'A PROPOSITO DE LA POLÉMICA ACTUAL CON EL GOBIERNO'
Declaración
IGLESIA DE BASE DE MADRID
MADRID.
Como no ocurría hace tiempo, se ha comenzado a hacer pública una alarma:
el Gobierno actual estaría atacando a la Iglesia católica. Esta actuación del Gobierno
sería arbitraria e inmoral y, por lo mismo, hay que protestar y rechazarla. Unos
católicos perciben la situación actual así, como una intromisión y agresión del
Gobierno socialista, cierran filas con sus obispos y están dispuestos a oponerse a sus
medidas con diversas acciones. Otros católicos ven bien las medidas del gobierno, tachan
a estos católicos de reaccionarios y nostálgicos, de querer volver a tiempos anteriores,
defendiendo privilegios innecesarios y anacrónicos de la Iglesia católica, y de haber
callado y no hecho nada ante acciones mucho más graves del Gobierno anterior. El resto de
los ciudadanos, muchos por lo menos, se indignan por las protestas de la Iglesia
católica, pues no ven en ellas sino la voluntad de seguir doblegando a sus normas al
poder político, y de preservar la situación de privilegio que siempre ha tenido.

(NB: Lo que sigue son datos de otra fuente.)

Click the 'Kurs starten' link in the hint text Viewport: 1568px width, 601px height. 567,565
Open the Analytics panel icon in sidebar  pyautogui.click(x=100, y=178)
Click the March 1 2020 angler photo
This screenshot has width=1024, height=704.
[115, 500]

¿Podemos aducir razones que nos muestren de qué parte está la verdad en este caso?
Nosotros pensamos que el Gobierno socialista prometió en su programa electoral incorporar
a nuestro ordenamiento jurídico una serie de realidades sociales que no estaban
contempladas ni reguladas por la ley, tales la violencia ejercida sobre la mujer, la
convivencia de personas homosexuales, la agilización de los casos de divorcio, el aborto,
etc. Se trata de personas o ciudadanos que viven situaciones reales y que exigen se les de
una respuesta desde la ley, reconociéndoles los derechos que les correspondan. Los
derechos humanos son precisamente el fundamento de nuestro sistema constitucional. Y es
deber del Estado velar y promover el cumplimiento de esos derechos y lograr una
legislación que los haga efectivos para todos, sin discriminación.
Dentro de la Iglesia católica hay posiciones diversas: unas que concuerdan con las
tomadas por el Gobierno y otras que no. Existe también la posición de otras Iglesias y
la de otros ciudadanos que declaran no pertenecer a ninguna Iglesia o ser ateos.
El Estado, como aconfesional que es, tiene que atender a esta pluralidad y diversidad de
posiciones, tratando de no identificar su legislación con las preferencias, creencias o
principios de una de estas posiciones. Debe legislar mirando al hecho común que une e
identifica a todas como portadoras de una misma realidad: la dignidad humana y sus
derechos. Ahí, coinciden todas y todos, hay un común denominador que engloba a todos y
que, respetándolo, hace posible un justo Derecho y una pacífica Convivencia.
Las realidades de orden humano y social, que trata de incorporar al ordenamiento jurídico
el Gobierno actual, pertenecen a este nivel y debe abordarlas de acuerdo con lo que dicta
la búsqueda y experiencia humanas, la ética, la filosofía y las ciencias humanas. Un
enfoque epistemológico que sea comprensible y aceptado por todos. Sin privilegios ni
discriminación para nadie.
Tal enfoque no presupone marginación o limitación de los derechos de ninguna religión,
y menos de la Católica, sino establecer una derecho básico, válido para todos. Sobre
esa base, cada religión es libre de ofrecer su credo particular y asegurarlo con los
medios a su alcance, en los espacios y momentos que considere más oportunos. Pero esa
oferta, deberá hacerse salvaguardando el derecho de todos, sin menoscabo, discriminación
o coacción de nadie. Y esa es la misión del Estado, que deberá llevarla a cabo en
atención directa a cada grupo y al más global de la sociedad.